Le second front de la polémique concerne le rachat du stock résiduel. Là encore, la chronologie remet chacun à sa place. Du 16 au 18 janvier 2026, face aux difficultés des coopératives et des producteurs à écouler convenablement leurs fèves au prix garanti, le Conseil du Café-Cacao a conduit un inventaire auprès de 1 400 coopératives dans les 13 régions de production. Verdict : environ 123 000 tonnes de fèves dormaient dans les magasins des coopératives. Dès la semaine suivante, quelque 21 000 tonnes ont été achetées par les exportateurs qui poursuivaient leurs achats, malgré l'arrêt de certains. Restaient donc 102 000 tonnes à absorber par le programme gouvernemental de rachat. Après un démarrage assuré fin janvier 2026 par le Conseil du Café-Cacao, la conduite du programme a été exclusivement rétrocédée à l'OIA Café-Cacao. C'est elle et elle seule qui, selon ses propres critères, a désigné et identifié les coopératives autorisées à décharger dans les usines retenues. L'organisation l'a du reste revendiqué publiquement, lors d'une conférence de presse tenue au 23e étage de l'immeuble du Conseil du Café-Cacao, en présence du ministre de l'Agriculture : c'est bien elle qui a établi, en accord avec le Conseil, la liste et les volumes des coopératives concernées.

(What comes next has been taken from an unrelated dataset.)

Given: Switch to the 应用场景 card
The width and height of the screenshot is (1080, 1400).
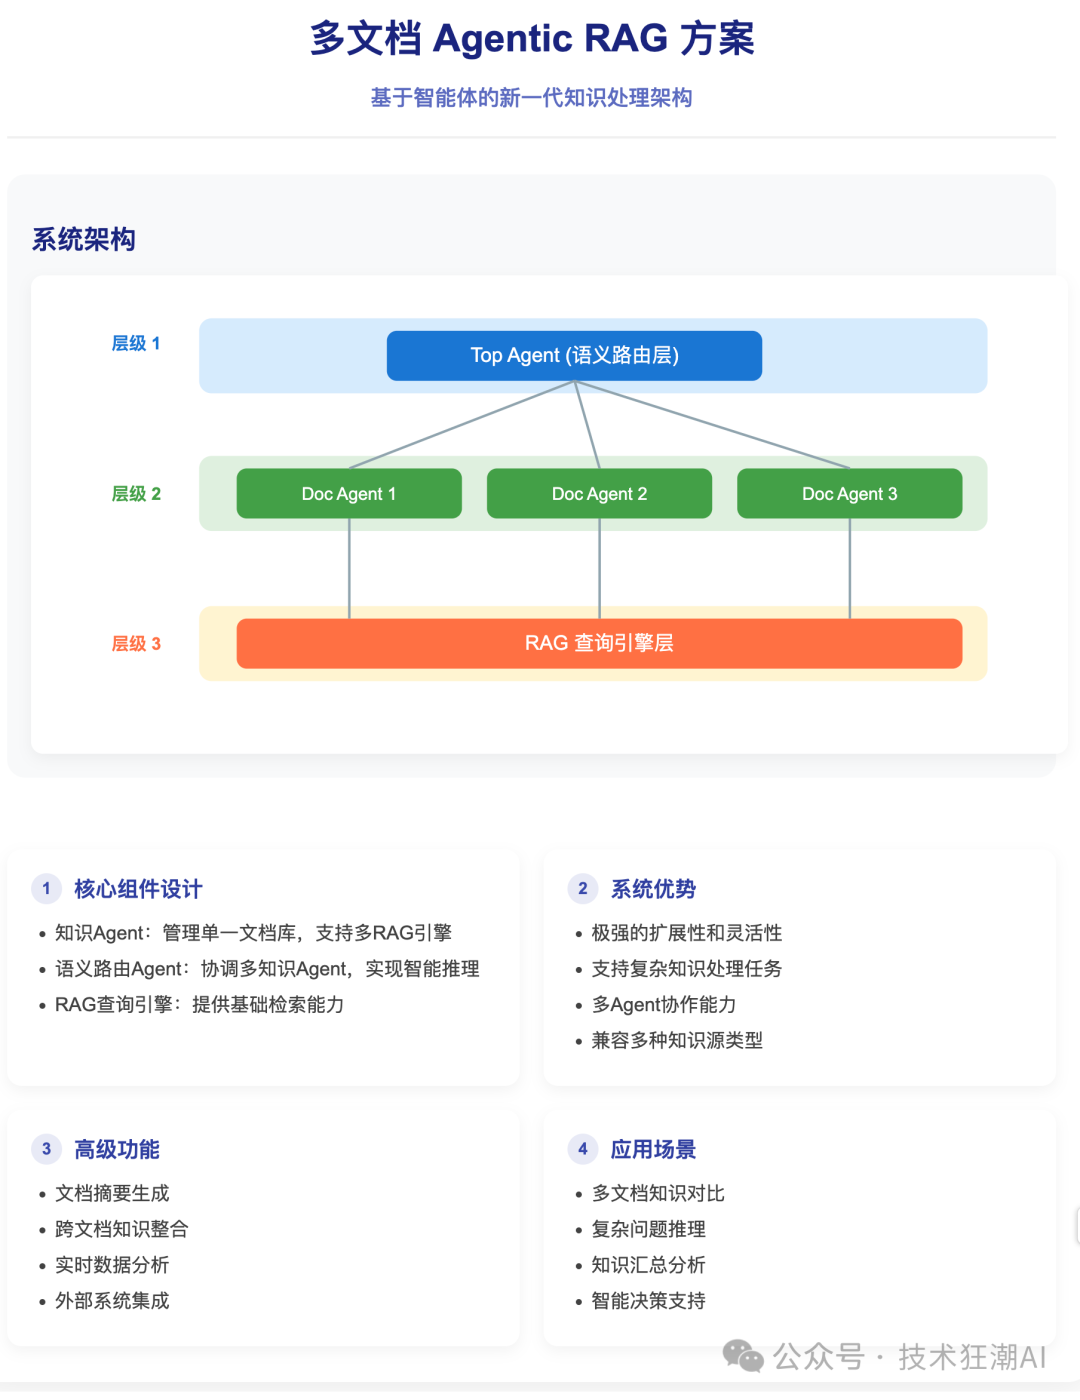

Le rôle du Conseil du Café-Cacao, lui, s'est limité à réceptionner les camions, à vérifier la qualité des fèves, à procéder à l'usinage et à régler les achats au prix garanti de 2 800 FCFA le kilogramme. L'OIA a été seule à la manette. Chacun devra s'en souvenir au moment de rendre des comptes.
Un programme clos depuis avril : l'heure du bilan a sonné
Car c'est bien de cela qu'il s'agit désormais. Le programme de rachat, faut-il le rappeler, portait sur les stocks inventoriés du 15 au 18 janvier 2026 et sur eux seuls. Il n'a jamais été question de racheter tout le cacao produit et détenu par les producteurs et les coopératives entre janvier et mars 2026. C'est précisément pour absorber ces volumes-là que le Gouvernement a décidé d'avancer la campagne intermédiaire d'avril à mars. Or, en ce mois de juillet, coopératives et OIA continuent de réclamer le rachat de volumes présentés comme issus du stock résiduel, alors que le programme est clos depuis avril 2026. Comme si le dispositif avait vocation à couvrir, indéfiniment, l'ensemble du cacao détenu dans le pays. Cette confusion soigneusement entretenue donne le sentiment que certains ont trouvé dans le rachat du stock résiduel une vache à lait, un moyen de se faire de l'argent facile sur le dos du Gouvernement et des planteurs.
La transparence exige aujourd'hui l'inverse : que l'OIA, qui a eu la conduite exclusive du programme, et les coopératives qui en ont bénéficié, en présentent le bilan complet. Volumes déchargés, coopératives servies, sommes perçues. Elles le doivent au Gouvernement, qui a mobilisé les ressources. Elles le doivent surtout aux producteurs, au nom desquels tout ce dispositif a été déployé. Ceux qui réclament si bruyamment des comptes aux autres ne sauraient s'exonérer d'en rendre eux-mêmes.